Extract provided:
-- begin --
PASTINACA SATIVA (PARSNIP) BY HANNAH ROBINSON

© The Artist

PASTINACA SATIVA (PARSNIP) BY HANNAH ROBINSON 2002

Christine Borland (1965 – )

Details

Dimension
61 X 47 CM
Media
HAND-COLOURED ETCHING
Accession number
P8000

Summary

This series of etchings stems from a nine-month fellowship that Christine Borland undertook at the University of Glasgow’s Social and Public Health Sciences Unit between 1998-99. Her research led her to a pocket book copy of the early, influential Herbal written by Leonard Fuchs, De Historia Stirpium [The History of Plants], published in 1542. The fly leaf had been annotated in the 1550s by the Reverend Mark Jameson, a student who was then serving as Rector's Deputy (at that time the University was closely connected to the adjacent Cathedral). Jameson’s notes contained an idea for a new, specialised University Physic Garden, and included among his list of plants were a number of species believed to induce premature contractions in pregnant women. Surrounded by a scientific and academic community, Borland expanded on her findings through paper works, sculpture and installation.
-- end --
Written tasks:
• a. According to the artwork page, where did Christine Borland hold her nine-month fellowship?
• b. Please return the part of the artwork page that opens with the words containing "This series of" and closes with "sculpture and installation.".

Data for locating words and elements:
-- begin --
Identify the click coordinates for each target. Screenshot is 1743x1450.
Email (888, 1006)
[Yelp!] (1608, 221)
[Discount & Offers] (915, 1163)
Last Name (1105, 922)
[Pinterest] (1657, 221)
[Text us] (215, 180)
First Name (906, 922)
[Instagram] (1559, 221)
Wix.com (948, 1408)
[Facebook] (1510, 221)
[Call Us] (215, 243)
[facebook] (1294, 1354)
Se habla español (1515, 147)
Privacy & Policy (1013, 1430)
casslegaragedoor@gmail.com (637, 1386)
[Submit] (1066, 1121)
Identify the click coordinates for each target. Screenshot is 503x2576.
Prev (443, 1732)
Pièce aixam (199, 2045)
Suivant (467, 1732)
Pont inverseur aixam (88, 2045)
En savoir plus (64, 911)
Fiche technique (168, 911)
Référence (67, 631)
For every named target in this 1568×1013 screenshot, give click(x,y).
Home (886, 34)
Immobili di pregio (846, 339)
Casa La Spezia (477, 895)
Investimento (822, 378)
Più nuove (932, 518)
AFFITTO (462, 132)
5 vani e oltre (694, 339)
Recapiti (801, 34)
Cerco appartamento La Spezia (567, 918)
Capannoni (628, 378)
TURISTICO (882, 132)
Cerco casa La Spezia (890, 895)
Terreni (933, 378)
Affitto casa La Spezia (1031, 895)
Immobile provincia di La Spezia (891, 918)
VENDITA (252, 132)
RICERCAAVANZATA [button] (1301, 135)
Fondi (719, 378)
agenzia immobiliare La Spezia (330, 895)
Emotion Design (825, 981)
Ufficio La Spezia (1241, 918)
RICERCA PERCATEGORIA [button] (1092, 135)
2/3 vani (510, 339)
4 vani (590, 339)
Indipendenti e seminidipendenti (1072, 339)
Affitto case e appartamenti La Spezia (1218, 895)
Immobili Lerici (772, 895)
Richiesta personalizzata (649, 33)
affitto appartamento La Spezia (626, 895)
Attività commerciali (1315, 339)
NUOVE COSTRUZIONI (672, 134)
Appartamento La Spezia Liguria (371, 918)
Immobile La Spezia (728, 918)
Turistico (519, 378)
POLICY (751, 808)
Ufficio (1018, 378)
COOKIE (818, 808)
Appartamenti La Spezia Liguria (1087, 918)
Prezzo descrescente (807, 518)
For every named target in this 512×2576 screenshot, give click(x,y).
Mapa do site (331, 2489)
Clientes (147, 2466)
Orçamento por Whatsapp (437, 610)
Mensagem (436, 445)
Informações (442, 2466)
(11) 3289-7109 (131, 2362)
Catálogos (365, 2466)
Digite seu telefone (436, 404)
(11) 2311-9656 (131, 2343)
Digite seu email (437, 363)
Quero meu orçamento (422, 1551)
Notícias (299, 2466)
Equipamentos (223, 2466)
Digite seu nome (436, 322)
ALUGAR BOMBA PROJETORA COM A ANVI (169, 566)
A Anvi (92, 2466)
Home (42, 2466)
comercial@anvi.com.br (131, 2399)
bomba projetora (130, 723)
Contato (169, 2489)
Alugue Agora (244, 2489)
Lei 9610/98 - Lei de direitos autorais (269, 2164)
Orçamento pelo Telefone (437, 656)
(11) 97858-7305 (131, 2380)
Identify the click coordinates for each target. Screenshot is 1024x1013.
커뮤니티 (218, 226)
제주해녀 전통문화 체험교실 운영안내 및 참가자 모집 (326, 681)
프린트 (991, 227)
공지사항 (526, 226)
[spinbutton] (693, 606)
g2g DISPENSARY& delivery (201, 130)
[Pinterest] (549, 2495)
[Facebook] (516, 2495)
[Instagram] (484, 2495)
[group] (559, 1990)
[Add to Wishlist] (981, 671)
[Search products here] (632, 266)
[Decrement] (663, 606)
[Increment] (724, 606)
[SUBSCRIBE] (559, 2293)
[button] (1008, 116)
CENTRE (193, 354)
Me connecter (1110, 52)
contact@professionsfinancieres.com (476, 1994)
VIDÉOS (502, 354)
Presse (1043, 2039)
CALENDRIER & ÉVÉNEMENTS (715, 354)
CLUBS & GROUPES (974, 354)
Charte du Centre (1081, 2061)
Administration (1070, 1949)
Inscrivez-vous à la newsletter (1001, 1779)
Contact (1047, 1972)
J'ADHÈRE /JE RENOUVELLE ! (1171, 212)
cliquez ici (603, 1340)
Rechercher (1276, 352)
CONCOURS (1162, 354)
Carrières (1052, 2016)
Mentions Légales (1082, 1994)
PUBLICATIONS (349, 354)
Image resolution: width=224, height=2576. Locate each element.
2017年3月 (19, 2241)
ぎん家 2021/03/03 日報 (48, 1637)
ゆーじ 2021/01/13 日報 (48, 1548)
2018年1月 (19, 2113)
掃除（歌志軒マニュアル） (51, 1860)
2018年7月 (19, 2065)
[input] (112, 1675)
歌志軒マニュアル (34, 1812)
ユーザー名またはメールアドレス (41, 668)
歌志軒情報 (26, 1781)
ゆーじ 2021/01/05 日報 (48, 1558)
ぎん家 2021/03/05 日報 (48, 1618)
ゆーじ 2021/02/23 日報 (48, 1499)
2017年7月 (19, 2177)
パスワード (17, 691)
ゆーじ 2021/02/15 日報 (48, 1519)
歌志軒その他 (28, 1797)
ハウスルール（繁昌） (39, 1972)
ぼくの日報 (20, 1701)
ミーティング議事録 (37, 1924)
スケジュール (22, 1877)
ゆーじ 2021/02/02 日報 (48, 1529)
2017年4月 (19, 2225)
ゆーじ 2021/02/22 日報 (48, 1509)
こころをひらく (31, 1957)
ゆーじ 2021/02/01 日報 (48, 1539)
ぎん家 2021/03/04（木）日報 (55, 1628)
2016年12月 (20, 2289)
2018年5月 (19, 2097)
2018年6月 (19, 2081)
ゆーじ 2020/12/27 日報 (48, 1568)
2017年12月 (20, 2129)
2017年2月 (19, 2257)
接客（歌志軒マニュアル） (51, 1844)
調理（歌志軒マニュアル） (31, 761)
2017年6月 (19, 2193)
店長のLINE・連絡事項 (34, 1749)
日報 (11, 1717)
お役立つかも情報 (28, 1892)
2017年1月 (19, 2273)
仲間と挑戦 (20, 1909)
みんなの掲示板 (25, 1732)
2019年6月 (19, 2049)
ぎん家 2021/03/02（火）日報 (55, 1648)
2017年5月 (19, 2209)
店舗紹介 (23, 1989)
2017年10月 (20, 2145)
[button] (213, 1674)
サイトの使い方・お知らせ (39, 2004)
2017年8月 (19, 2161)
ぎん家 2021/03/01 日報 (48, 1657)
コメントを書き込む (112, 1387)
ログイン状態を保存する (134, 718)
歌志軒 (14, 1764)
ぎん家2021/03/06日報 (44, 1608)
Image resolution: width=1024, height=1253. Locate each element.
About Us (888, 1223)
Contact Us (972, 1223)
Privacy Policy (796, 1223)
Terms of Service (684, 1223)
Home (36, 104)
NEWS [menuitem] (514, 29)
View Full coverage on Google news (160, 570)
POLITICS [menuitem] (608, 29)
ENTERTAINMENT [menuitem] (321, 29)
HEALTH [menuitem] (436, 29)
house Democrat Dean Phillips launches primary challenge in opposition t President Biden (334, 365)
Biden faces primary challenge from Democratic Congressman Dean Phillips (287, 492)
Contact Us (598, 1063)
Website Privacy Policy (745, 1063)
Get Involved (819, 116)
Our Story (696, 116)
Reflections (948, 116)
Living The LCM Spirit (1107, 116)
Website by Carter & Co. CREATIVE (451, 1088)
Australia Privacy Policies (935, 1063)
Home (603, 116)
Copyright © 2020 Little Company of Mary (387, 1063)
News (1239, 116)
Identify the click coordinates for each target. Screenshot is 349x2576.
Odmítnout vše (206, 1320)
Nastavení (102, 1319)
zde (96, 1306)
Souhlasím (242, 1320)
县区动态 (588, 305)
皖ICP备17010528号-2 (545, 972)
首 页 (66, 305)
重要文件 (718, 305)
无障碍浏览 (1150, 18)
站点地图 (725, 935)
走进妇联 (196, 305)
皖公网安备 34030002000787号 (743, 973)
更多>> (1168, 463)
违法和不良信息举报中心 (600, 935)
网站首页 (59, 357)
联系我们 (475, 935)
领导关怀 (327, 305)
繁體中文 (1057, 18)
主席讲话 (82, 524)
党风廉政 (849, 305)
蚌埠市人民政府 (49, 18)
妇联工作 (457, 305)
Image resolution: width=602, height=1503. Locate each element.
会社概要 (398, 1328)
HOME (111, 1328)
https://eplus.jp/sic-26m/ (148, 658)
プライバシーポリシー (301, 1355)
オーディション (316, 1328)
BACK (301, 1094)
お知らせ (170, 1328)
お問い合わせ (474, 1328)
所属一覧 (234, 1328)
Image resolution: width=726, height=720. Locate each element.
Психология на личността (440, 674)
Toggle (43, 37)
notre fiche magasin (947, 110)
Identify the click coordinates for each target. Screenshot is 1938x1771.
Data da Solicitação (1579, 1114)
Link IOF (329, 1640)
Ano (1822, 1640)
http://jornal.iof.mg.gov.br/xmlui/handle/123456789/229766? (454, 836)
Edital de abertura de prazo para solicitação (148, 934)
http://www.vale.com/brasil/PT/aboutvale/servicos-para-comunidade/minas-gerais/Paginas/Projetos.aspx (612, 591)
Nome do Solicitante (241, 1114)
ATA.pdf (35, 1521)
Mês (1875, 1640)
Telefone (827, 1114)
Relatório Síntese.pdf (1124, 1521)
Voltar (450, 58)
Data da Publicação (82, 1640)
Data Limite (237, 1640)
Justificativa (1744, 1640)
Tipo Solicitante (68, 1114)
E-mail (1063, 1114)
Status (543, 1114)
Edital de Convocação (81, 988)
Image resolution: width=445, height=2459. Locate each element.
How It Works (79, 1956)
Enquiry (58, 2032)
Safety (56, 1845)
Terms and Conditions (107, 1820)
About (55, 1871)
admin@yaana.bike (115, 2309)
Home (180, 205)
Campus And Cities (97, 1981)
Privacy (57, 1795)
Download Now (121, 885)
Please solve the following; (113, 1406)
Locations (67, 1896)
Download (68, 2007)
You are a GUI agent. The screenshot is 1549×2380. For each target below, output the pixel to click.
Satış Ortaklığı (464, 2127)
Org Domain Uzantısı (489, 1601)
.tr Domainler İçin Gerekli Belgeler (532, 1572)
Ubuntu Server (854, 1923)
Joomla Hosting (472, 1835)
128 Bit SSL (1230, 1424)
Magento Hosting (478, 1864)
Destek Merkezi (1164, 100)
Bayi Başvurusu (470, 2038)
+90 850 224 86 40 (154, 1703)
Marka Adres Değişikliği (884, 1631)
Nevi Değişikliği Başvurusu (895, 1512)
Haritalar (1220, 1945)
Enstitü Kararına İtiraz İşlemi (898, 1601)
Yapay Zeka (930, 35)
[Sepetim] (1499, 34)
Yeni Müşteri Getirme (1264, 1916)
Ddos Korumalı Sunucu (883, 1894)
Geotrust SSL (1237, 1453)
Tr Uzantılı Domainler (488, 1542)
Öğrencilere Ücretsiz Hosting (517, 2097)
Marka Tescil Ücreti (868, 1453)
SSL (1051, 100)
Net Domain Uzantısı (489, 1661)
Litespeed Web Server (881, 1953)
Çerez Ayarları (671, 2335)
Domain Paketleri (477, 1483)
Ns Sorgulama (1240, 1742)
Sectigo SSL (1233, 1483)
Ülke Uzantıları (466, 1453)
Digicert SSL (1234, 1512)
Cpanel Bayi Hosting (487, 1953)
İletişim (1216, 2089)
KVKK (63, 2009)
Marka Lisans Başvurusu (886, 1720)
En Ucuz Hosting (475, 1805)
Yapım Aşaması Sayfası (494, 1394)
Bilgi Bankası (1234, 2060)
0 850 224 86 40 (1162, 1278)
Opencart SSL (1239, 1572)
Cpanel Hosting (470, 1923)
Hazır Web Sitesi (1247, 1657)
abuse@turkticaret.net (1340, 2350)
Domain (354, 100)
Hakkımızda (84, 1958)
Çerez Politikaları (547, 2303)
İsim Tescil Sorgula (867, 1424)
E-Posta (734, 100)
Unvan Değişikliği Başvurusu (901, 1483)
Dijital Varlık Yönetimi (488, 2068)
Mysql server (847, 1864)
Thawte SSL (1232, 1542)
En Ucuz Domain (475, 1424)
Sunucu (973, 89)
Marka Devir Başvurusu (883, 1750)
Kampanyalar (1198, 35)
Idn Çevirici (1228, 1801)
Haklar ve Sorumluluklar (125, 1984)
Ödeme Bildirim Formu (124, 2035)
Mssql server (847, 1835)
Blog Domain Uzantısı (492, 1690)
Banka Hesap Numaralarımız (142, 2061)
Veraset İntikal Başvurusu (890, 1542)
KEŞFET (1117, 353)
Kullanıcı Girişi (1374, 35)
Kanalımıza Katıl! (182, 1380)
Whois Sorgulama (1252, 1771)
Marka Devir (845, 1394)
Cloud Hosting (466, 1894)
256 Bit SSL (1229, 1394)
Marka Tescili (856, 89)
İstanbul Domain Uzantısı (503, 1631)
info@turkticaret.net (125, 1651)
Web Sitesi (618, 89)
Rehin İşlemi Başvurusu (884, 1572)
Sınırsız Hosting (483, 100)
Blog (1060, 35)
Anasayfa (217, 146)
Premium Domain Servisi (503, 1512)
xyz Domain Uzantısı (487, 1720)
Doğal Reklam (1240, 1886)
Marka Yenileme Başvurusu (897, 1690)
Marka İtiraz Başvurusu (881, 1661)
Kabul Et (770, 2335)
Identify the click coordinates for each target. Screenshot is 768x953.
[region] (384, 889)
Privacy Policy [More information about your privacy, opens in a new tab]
-- end --
Answers to each task:
• a. At the University of Glasgow's Social and Public Health Sciences Unit.

• b.
This series of etchings stems from a nine-month fellowship that Christine Borland undertook at the University of Glasgow’s Social and Public Health Sciences Unit between 1998-99. Her research led her to a pocket book copy of the early, influential Herbal written by Leonard Fuchs, De Historia Stirpium [The History of Plants], published in 1542. The fly leaf had been annotated in the 1550s by the Reverend Mark Jameson, a student who was then serving as Rector's Deputy (at that time the University was closely connected to the adjacent Cathedral). Jameson’s notes contained an idea for a new, specialised University Physic Garden, and included among his list of plants were a number of species believed to induce premature contractions in pregnant women. Surrounded by a scientific and academic community, Borland expanded on her findings through paper works, sculpture and installation.